- Records supplied
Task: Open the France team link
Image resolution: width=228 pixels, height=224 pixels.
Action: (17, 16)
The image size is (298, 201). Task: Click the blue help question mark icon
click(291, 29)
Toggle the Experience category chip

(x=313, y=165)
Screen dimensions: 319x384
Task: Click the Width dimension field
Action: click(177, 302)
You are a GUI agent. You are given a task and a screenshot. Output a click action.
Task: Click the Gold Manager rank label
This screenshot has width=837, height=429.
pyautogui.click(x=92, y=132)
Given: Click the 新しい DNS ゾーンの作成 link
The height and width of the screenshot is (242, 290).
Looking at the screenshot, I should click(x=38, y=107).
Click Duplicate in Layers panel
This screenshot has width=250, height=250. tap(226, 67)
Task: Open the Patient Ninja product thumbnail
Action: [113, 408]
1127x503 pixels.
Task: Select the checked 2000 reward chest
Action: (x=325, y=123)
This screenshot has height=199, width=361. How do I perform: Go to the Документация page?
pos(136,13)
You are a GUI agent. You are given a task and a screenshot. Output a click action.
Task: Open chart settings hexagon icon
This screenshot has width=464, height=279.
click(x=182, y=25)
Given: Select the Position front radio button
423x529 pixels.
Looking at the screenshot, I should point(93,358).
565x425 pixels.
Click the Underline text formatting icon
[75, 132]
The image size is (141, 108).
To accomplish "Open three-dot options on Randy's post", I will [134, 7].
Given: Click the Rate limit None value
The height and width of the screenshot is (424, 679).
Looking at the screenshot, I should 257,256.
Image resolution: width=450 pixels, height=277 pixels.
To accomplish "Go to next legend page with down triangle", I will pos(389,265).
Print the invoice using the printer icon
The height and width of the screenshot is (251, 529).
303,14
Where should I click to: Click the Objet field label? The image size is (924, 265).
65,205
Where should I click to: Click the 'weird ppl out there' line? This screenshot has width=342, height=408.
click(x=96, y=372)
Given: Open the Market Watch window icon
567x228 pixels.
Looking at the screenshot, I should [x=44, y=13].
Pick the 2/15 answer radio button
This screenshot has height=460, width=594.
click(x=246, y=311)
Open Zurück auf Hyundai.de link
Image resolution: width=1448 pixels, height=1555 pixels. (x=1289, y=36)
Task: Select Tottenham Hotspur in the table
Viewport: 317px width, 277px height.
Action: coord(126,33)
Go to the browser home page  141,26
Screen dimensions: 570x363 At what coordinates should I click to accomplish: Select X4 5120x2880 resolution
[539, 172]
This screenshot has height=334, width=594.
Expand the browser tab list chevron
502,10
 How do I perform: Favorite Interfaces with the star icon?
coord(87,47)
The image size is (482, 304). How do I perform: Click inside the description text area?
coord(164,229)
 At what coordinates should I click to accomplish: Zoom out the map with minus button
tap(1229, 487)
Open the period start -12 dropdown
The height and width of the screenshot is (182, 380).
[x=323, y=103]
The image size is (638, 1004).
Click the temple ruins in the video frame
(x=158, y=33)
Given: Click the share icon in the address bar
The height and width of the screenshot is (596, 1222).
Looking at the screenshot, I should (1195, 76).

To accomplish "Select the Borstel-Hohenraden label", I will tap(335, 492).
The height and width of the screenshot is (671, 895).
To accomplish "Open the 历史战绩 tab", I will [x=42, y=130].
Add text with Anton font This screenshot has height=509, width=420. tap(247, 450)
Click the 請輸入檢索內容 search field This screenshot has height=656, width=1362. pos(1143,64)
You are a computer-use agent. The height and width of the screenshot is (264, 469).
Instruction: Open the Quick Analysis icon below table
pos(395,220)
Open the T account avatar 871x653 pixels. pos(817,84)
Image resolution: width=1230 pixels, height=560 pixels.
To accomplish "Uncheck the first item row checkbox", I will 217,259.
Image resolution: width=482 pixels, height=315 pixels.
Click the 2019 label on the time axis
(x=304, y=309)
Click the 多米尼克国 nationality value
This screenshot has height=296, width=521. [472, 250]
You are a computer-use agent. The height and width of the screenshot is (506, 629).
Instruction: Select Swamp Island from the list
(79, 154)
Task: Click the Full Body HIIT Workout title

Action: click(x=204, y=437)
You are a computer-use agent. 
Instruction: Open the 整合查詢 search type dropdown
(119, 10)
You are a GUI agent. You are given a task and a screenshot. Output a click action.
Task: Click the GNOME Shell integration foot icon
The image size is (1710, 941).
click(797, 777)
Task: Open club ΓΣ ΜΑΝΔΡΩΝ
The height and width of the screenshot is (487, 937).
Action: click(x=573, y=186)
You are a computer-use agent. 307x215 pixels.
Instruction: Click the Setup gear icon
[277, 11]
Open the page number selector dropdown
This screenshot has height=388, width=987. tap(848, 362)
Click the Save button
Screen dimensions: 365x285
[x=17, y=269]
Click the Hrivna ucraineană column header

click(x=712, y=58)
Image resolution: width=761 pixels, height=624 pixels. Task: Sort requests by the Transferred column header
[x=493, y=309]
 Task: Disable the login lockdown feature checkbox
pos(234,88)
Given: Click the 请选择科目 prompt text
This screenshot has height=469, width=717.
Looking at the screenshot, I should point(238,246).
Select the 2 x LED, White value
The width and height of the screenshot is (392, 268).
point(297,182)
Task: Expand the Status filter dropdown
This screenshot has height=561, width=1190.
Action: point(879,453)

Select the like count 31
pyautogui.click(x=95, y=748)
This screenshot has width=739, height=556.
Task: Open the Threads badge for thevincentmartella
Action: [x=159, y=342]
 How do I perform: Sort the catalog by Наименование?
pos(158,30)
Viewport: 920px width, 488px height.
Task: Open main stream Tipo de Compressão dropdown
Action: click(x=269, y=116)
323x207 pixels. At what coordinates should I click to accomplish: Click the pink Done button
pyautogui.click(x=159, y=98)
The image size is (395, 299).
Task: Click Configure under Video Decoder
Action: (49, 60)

- The task
All of the material above should be reproduced exactly.

- Written response
Task: Open the France team link
Image resolution: width=228 pixels, height=224 pixels.
Action: (17, 16)
The image size is (298, 201). Task: Click the blue help question mark icon
click(291, 29)
Toggle the Experience category chip

(x=313, y=165)
Screen dimensions: 319x384
Task: Click the Width dimension field
Action: click(177, 302)
You are a GUI agent. You are given a task and a screenshot. Output a click action.
Task: Click the Gold Manager rank label
This screenshot has width=837, height=429.
pyautogui.click(x=92, y=132)
Given: Click the 新しい DNS ゾーンの作成 link
The height and width of the screenshot is (242, 290).
Looking at the screenshot, I should click(x=38, y=107).
Click Duplicate in Layers panel
This screenshot has width=250, height=250. tap(226, 67)
Task: Open the Patient Ninja product thumbnail
Action: [113, 408]
1127x503 pixels.
Task: Select the checked 2000 reward chest
Action: (x=325, y=123)
This screenshot has height=199, width=361. How do I perform: Go to the Документация page?
pos(136,13)
You are a GUI agent. You are given a task and a screenshot. Output a click action.
Task: Open chart settings hexagon icon
This screenshot has width=464, height=279.
click(x=182, y=25)
Given: Select the Position front radio button
423x529 pixels.
Looking at the screenshot, I should point(93,358).
565x425 pixels.
Click the Underline text formatting icon
[75, 132]
The image size is (141, 108).
To accomplish "Open three-dot options on Randy's post", I will [134, 7].
Given: Click the Rate limit None value
The height and width of the screenshot is (424, 679).
Looking at the screenshot, I should 257,256.
Image resolution: width=450 pixels, height=277 pixels.
To accomplish "Go to next legend page with down triangle", I will pos(389,265).
Print the invoice using the printer icon
The height and width of the screenshot is (251, 529).
303,14
Where should I click to: Click the Objet field label? The image size is (924, 265).
65,205
Where should I click to: Click the 'weird ppl out there' line? This screenshot has width=342, height=408.
click(x=96, y=372)
Given: Open the Market Watch window icon
567x228 pixels.
Looking at the screenshot, I should [x=44, y=13].
Pick the 2/15 answer radio button
This screenshot has height=460, width=594.
click(x=246, y=311)
Open Zurück auf Hyundai.de link
Image resolution: width=1448 pixels, height=1555 pixels. (x=1289, y=36)
Task: Select Tottenham Hotspur in the table
Viewport: 317px width, 277px height.
Action: coord(126,33)
Go to the browser home page  141,26
Screen dimensions: 570x363 At what coordinates should I click to accomplish: Select X4 5120x2880 resolution
[539, 172]
This screenshot has height=334, width=594.
Expand the browser tab list chevron
502,10
 How do I perform: Favorite Interfaces with the star icon?
coord(87,47)
The image size is (482, 304). How do I perform: Click inside the description text area?
coord(164,229)
 At what coordinates should I click to accomplish: Zoom out the map with minus button
tap(1229, 487)
Open the period start -12 dropdown
The height and width of the screenshot is (182, 380).
[x=323, y=103]
The image size is (638, 1004).
Click the temple ruins in the video frame
(x=158, y=33)
Given: Click the share icon in the address bar
The height and width of the screenshot is (596, 1222).
Looking at the screenshot, I should (1195, 76).

To accomplish "Select the Borstel-Hohenraden label", I will tap(335, 492).
The height and width of the screenshot is (671, 895).
To accomplish "Open the 历史战绩 tab", I will [x=42, y=130].
Add text with Anton font This screenshot has height=509, width=420. tap(247, 450)
Click the 請輸入檢索內容 search field This screenshot has height=656, width=1362. pos(1143,64)
You are a computer-use agent. The height and width of the screenshot is (264, 469).
Instruction: Open the Quick Analysis icon below table
pos(395,220)
Open the T account avatar 871x653 pixels. pos(817,84)
Image resolution: width=1230 pixels, height=560 pixels.
To accomplish "Uncheck the first item row checkbox", I will 217,259.
Image resolution: width=482 pixels, height=315 pixels.
Click the 2019 label on the time axis
(x=304, y=309)
Click the 多米尼克国 nationality value
This screenshot has height=296, width=521. [472, 250]
You are a computer-use agent. The height and width of the screenshot is (506, 629).
Instruction: Select Swamp Island from the list
(79, 154)
Task: Click the Full Body HIIT Workout title

Action: click(x=204, y=437)
You are a computer-use agent. 
Instruction: Open the 整合查詢 search type dropdown
(119, 10)
You are a GUI agent. You are given a task and a screenshot. Output a click action.
Task: Click the GNOME Shell integration foot icon
The image size is (1710, 941).
click(797, 777)
Task: Open club ΓΣ ΜΑΝΔΡΩΝ
The height and width of the screenshot is (487, 937).
Action: click(x=573, y=186)
You are a computer-use agent. 307x215 pixels.
Instruction: Click the Setup gear icon
[277, 11]
Open the page number selector dropdown
This screenshot has height=388, width=987. tap(848, 362)
Click the Save button
Screen dimensions: 365x285
[x=17, y=269]
Click the Hrivna ucraineană column header

click(x=712, y=58)
Image resolution: width=761 pixels, height=624 pixels. Task: Sort requests by the Transferred column header
[x=493, y=309]
 Task: Disable the login lockdown feature checkbox
pos(234,88)
Given: Click the 请选择科目 prompt text
This screenshot has height=469, width=717.
Looking at the screenshot, I should point(238,246).
Select the 2 x LED, White value
The width and height of the screenshot is (392, 268).
point(297,182)
Task: Expand the Status filter dropdown
This screenshot has height=561, width=1190.
Action: point(879,453)

Select the like count 31
pyautogui.click(x=95, y=748)
This screenshot has width=739, height=556.
Task: Open the Threads badge for thevincentmartella
Action: [x=159, y=342]
 How do I perform: Sort the catalog by Наименование?
pos(158,30)
Viewport: 920px width, 488px height.
Task: Open main stream Tipo de Compressão dropdown
Action: click(x=269, y=116)
323x207 pixels. At what coordinates should I click to accomplish: Click the pink Done button
pyautogui.click(x=159, y=98)
The image size is (395, 299).
Task: Click Configure under Video Decoder
Action: (49, 60)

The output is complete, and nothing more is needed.